Instructions for the task:
Beginning with the first line, please repeat the entries exactly and end on the line that contains "Task: Click the horizontal".

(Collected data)
------------------------------------------------------------------------
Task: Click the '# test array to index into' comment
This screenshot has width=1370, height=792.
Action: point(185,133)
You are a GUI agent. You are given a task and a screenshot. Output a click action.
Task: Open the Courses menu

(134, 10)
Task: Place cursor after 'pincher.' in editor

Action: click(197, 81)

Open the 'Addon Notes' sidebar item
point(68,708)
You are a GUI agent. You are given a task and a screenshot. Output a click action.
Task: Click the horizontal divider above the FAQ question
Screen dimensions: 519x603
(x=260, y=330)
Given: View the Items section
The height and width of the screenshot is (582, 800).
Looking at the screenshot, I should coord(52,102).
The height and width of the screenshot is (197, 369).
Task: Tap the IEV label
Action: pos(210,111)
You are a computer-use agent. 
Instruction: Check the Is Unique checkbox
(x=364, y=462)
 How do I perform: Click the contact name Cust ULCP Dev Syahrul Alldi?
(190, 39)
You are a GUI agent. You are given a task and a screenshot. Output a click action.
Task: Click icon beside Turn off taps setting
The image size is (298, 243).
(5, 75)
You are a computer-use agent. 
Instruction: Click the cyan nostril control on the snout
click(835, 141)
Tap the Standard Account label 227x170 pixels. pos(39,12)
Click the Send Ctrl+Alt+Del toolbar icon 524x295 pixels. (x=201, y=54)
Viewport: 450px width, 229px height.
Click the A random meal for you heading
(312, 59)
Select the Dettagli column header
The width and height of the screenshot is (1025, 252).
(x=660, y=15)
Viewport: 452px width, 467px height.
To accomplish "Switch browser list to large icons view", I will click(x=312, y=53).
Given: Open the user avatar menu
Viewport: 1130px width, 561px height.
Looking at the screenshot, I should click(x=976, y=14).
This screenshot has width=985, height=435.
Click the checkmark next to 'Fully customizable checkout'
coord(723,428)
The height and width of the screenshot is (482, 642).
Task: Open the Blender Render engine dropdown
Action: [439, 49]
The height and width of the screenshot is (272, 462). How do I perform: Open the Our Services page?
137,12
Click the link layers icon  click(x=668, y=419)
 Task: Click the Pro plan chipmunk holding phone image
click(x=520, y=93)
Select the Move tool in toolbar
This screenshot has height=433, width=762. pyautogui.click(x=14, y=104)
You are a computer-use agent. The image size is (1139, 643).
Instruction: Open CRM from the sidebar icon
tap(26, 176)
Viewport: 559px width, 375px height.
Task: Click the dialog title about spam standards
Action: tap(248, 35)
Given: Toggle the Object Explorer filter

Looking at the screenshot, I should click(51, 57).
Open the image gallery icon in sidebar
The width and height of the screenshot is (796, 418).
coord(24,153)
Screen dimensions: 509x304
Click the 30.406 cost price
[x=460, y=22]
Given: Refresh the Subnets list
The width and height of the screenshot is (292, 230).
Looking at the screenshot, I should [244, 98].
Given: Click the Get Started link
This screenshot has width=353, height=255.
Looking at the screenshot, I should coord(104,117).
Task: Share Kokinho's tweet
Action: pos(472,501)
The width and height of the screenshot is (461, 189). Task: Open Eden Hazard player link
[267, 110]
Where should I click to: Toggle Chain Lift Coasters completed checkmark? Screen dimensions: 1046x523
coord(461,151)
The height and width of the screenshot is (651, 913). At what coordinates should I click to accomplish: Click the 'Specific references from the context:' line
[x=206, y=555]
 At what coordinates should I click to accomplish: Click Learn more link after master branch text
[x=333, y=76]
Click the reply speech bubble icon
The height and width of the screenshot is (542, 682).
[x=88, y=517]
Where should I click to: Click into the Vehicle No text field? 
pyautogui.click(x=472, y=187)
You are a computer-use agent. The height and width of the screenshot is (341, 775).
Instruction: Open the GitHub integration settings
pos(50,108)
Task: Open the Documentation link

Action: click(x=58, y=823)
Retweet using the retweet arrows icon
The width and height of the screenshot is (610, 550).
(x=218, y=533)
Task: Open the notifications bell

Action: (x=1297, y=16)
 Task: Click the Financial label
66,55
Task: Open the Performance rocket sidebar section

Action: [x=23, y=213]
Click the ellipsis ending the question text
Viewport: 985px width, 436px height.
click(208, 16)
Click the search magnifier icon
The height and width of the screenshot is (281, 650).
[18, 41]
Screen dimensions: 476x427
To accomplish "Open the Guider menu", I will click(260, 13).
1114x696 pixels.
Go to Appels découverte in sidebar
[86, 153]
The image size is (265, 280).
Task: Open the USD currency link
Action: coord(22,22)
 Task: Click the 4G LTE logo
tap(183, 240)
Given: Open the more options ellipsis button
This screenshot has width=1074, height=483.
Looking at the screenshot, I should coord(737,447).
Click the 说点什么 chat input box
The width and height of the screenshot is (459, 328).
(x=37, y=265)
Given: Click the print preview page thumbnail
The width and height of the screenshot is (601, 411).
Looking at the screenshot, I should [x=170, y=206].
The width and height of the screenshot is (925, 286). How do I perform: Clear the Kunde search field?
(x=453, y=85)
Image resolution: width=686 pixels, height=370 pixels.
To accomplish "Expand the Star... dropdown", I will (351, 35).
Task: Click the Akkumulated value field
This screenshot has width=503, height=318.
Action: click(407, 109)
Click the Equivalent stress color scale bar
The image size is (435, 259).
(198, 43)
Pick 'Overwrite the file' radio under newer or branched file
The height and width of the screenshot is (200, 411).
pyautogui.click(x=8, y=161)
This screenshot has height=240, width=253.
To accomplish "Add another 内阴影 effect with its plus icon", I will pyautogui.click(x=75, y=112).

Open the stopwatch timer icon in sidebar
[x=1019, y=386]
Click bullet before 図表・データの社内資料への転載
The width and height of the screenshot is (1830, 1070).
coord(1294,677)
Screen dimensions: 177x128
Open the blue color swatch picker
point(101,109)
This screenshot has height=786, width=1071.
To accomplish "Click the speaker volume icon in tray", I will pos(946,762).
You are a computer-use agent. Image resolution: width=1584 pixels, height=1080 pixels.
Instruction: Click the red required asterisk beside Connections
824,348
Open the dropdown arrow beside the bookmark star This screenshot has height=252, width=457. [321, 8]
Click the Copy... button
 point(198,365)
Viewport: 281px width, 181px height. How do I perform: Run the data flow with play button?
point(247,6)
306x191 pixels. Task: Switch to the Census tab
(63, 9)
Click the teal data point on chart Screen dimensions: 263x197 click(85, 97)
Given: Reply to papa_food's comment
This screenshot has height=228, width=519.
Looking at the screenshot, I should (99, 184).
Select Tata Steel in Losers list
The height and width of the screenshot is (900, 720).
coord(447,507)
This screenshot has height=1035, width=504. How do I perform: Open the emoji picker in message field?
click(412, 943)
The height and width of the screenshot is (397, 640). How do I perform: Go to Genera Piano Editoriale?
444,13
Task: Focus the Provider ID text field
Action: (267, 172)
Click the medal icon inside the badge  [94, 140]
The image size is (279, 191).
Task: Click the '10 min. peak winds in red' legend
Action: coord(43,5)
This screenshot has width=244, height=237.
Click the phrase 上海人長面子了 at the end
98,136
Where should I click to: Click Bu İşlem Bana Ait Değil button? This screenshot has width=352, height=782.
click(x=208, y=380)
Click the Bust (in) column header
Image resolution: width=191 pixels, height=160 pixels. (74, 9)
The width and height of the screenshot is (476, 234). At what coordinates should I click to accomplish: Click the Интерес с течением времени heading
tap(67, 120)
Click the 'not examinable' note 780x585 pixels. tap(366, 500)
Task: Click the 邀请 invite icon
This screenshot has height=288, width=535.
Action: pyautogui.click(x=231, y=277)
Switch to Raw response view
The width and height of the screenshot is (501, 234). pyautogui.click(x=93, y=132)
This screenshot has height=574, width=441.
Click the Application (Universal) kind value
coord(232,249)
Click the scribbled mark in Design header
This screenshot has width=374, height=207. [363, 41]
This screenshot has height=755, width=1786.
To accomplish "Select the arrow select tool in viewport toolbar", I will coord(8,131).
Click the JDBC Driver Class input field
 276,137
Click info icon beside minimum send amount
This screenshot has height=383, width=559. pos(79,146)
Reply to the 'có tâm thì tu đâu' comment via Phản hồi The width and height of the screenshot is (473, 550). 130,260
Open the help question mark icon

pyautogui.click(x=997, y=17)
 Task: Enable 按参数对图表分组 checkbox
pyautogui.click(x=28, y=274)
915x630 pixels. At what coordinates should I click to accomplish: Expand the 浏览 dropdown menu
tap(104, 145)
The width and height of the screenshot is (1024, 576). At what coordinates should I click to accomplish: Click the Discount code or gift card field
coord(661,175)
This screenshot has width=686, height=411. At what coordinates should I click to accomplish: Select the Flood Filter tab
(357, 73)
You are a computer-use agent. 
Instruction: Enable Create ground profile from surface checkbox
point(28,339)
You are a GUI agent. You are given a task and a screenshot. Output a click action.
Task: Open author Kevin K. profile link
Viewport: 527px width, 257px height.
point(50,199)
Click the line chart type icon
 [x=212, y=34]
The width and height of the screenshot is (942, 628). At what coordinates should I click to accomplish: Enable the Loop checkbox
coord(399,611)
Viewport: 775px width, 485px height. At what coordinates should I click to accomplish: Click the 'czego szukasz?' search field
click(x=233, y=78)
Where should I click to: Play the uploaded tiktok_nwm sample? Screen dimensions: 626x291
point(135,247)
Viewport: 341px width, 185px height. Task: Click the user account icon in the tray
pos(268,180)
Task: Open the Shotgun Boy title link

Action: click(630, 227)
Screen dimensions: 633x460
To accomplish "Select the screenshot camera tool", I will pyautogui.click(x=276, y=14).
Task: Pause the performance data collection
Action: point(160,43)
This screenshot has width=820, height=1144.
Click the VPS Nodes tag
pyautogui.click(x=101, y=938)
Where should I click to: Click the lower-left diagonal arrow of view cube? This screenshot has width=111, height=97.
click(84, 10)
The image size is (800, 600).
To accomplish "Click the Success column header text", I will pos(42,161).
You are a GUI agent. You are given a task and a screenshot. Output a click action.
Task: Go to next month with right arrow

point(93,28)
------------------------------------------------------------------------
Response area:
Task: Click the '# test array to index into' comment
This screenshot has width=1370, height=792.
Action: point(185,133)
You are a GUI agent. You are given a task and a screenshot. Output a click action.
Task: Open the Courses menu

(134, 10)
Task: Place cursor after 'pincher.' in editor

Action: click(197, 81)

Open the 'Addon Notes' sidebar item
point(68,708)
You are a GUI agent. You are given a task and a screenshot. Output a click action.
Task: Click the horizontal divider above the FAQ question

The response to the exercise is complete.